Gritando en voz baja

No es de todos los días; es solo de momentos. A veces, mientras vivo me invade el desespero del futuro, la incapacidad del presente y los demonios del pasado. A veces, deseo respirar, estirar las piernas y volar a mi antojo por calles vacías; rinconcitos llenos de recuerdos, de esos que dolían, duelen y seguirán doliendo. 

Grito al silencio y ni siquiera me responde el eco. Hago una solicitud formal, una queja rebelde, una protesta violenta. Reclamo a viva voz interior que no se pierda la bonita costumbre de trazar imaginarios entre ladrillos obtusos y de imaginar, condensar y tener mil experiencias paralelas. No hay nada más satisfactorio que los propios souvenirs que nos regala la mente, esos anhelos ficticios que nos enferman y nos vuelcan hacia la demencia, pensamientos ávidos de amor y de locura. 

Reclamo a viva voz interior que no se pierda la bonita costumbre de amar sin poseer, de poseer sólo para morir en orgasmos; de vibrar con sonrisas; de tomarse un buen café con una charla; de sostener las ilusiones propias en el borde de los abismos existenciales; de sentirse renovada cada que un acto de misericordia devuelve la fe en el mundo.

Reclamo a viva voz interior que no se pierda la bonita costumbre del asombro; de un buen trago de madrugada; de una fotografía victoriosa; de momentos petrificantes; de un susto certero y de una muerte tranquila.

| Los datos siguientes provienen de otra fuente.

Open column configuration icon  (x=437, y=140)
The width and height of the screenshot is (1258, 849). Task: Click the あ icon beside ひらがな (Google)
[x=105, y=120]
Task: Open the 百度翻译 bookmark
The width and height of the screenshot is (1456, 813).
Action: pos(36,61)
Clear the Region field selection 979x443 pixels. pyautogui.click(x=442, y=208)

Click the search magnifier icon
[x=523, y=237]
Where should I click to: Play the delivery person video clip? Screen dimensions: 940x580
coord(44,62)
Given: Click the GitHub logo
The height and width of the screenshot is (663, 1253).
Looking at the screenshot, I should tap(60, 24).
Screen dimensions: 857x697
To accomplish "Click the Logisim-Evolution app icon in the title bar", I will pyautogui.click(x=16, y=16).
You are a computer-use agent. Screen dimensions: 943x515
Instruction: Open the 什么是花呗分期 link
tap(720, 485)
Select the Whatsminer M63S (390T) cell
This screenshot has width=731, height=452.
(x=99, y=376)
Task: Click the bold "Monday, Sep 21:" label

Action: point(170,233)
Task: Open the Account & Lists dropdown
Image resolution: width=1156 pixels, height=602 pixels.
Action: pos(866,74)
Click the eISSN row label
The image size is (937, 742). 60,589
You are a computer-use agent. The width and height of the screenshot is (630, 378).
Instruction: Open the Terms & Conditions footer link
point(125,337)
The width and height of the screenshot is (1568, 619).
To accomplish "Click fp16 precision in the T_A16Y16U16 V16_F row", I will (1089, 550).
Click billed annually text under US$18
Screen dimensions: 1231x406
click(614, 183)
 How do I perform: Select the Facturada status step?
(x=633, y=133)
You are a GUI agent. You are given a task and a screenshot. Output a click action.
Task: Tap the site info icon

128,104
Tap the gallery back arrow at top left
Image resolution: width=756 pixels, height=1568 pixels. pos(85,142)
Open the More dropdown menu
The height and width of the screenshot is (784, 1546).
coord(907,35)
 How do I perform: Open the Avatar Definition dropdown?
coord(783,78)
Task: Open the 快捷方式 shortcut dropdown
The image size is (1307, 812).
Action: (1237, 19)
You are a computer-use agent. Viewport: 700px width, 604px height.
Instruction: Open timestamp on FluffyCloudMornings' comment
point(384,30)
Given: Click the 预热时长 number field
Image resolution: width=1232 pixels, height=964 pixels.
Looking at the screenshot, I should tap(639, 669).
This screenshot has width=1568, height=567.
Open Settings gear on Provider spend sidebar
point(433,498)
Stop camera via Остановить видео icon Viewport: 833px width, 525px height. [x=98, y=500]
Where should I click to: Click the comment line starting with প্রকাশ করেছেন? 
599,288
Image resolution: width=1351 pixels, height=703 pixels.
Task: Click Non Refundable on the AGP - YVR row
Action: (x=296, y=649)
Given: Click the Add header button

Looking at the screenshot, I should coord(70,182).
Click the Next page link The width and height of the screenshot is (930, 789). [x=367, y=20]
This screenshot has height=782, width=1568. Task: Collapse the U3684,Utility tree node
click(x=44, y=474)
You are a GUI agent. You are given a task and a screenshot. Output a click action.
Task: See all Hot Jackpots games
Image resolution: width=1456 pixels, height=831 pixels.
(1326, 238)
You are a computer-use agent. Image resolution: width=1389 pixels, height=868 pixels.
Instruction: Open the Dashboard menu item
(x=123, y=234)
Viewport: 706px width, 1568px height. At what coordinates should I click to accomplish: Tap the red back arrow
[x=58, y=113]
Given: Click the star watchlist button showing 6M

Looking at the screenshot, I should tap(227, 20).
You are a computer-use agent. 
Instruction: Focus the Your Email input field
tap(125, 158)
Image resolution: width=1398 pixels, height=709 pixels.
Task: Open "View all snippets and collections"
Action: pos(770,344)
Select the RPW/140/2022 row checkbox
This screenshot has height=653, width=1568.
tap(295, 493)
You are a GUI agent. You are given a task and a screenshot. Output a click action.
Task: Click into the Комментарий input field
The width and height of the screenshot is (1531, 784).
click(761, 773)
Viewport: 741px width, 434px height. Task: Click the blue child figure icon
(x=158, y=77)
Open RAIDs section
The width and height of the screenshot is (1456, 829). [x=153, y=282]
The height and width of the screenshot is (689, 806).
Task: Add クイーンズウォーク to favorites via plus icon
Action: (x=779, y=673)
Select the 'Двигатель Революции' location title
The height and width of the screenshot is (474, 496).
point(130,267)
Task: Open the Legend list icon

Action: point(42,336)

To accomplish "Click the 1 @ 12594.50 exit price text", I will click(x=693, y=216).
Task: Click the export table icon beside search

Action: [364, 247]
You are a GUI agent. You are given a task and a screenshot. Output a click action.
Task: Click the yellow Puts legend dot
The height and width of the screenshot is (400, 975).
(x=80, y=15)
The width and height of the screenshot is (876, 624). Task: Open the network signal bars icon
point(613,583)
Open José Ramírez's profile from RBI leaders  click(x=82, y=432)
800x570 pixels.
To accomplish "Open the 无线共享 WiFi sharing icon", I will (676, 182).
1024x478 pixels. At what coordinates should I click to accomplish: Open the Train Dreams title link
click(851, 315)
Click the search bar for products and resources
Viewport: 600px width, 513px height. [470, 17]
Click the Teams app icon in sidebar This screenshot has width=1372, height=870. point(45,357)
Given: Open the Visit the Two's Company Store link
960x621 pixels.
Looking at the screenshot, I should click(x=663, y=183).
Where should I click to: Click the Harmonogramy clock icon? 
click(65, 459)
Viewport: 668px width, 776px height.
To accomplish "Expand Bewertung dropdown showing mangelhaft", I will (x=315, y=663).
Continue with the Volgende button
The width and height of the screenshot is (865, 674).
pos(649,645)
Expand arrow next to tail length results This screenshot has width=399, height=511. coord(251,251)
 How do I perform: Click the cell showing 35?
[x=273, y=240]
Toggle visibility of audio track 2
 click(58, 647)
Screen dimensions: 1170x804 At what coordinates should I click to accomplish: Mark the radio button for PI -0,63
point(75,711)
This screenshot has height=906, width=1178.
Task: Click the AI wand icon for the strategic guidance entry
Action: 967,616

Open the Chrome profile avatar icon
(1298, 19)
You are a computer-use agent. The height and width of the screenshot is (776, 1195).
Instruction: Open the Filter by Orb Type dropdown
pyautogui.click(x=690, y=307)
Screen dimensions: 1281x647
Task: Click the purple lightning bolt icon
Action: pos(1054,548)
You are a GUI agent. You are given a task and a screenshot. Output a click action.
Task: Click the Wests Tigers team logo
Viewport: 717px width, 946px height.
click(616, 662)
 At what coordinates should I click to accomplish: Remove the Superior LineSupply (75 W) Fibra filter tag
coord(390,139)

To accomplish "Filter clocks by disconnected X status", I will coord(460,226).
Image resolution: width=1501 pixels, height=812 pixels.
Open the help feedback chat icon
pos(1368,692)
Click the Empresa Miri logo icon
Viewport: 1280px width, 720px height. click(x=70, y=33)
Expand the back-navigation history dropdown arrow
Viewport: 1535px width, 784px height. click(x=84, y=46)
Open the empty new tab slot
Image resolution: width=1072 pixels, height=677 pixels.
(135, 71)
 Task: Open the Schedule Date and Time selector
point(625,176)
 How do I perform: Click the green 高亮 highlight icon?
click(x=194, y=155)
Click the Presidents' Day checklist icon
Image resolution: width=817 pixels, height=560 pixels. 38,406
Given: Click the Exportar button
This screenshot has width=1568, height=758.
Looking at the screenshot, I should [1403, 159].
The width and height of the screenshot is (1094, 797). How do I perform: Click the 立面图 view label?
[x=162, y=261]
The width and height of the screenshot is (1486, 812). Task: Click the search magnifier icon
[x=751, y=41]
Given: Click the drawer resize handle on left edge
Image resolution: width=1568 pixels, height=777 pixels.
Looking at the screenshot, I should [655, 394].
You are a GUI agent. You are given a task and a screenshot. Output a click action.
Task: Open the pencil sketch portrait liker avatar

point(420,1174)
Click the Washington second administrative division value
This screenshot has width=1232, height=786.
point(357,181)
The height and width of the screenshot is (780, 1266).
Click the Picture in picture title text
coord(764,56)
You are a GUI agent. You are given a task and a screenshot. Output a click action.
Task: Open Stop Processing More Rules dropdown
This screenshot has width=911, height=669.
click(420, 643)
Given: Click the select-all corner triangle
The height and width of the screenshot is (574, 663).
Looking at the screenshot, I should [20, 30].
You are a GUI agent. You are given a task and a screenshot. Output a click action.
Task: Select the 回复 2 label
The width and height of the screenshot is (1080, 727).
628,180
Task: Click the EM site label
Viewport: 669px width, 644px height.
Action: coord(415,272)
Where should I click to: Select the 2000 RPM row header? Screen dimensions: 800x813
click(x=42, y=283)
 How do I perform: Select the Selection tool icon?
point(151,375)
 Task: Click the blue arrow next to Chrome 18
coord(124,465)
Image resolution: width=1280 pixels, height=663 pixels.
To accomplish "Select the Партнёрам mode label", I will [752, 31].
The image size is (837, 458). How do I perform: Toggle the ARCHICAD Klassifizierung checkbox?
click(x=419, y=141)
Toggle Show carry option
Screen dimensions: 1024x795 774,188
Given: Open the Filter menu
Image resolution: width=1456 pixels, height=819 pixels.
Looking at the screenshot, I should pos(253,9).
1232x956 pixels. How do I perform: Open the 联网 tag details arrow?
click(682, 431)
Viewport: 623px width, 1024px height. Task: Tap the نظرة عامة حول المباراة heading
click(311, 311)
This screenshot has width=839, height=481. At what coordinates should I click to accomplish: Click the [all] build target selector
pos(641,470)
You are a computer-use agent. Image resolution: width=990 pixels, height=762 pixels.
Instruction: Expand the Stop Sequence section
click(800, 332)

Grito desesperadamente y con vasta obsesión a través de las palabras. Denuncio la falta de amor propio, detesto la mentira, aborrezco las oleadas de violencia y me pierdo entre mil banalidades que me dejan en la mitad del todo con la nada, de la nada con el todo, y de mi yo sin mí; de mí sin alma, de mí sin sol, de mí sin esperanza, de mí sin azúcar, té, libertad; tardes de confianza; tardes de lectura; tardes de poca astucia y entonces... no pasa nada, enmudece el tiempo, se calma el destino y me sostengo en la punta de unos labios, de unos ojos, de otra vida. 

Salto a la dependencia de la aceptación del prójimo. Me cubro la cara para no llorar. Develo monstruosidades y vuelvo a sentirme herida y sigue doliendo, no cicatriza. La culpa cala los huesos, secuestra la conciencia, atormenta los sueños y empuja hacía el vacío.

Caigo, sangran los orificios y vuelvo a gritar para mis adentros que no quiero perder la bonita costumbre de matar en el momento indicado, de revivir de las cenizas, de reconstruir con piezas rotas y de renacer de las sombras en el preciso momento en que el único consuelo se forma a partir de vocales y consonantes; en el álgido punto de la existencia donde el mundo es arrasado por el caballo desbocado del insensato sentir, del absurdo del placer, del egoísmo del narcisismo, del desfalco del ego y del inoportuno carácter instintivo del humano.

Grito a viva voz interior y entonces, enmudezco.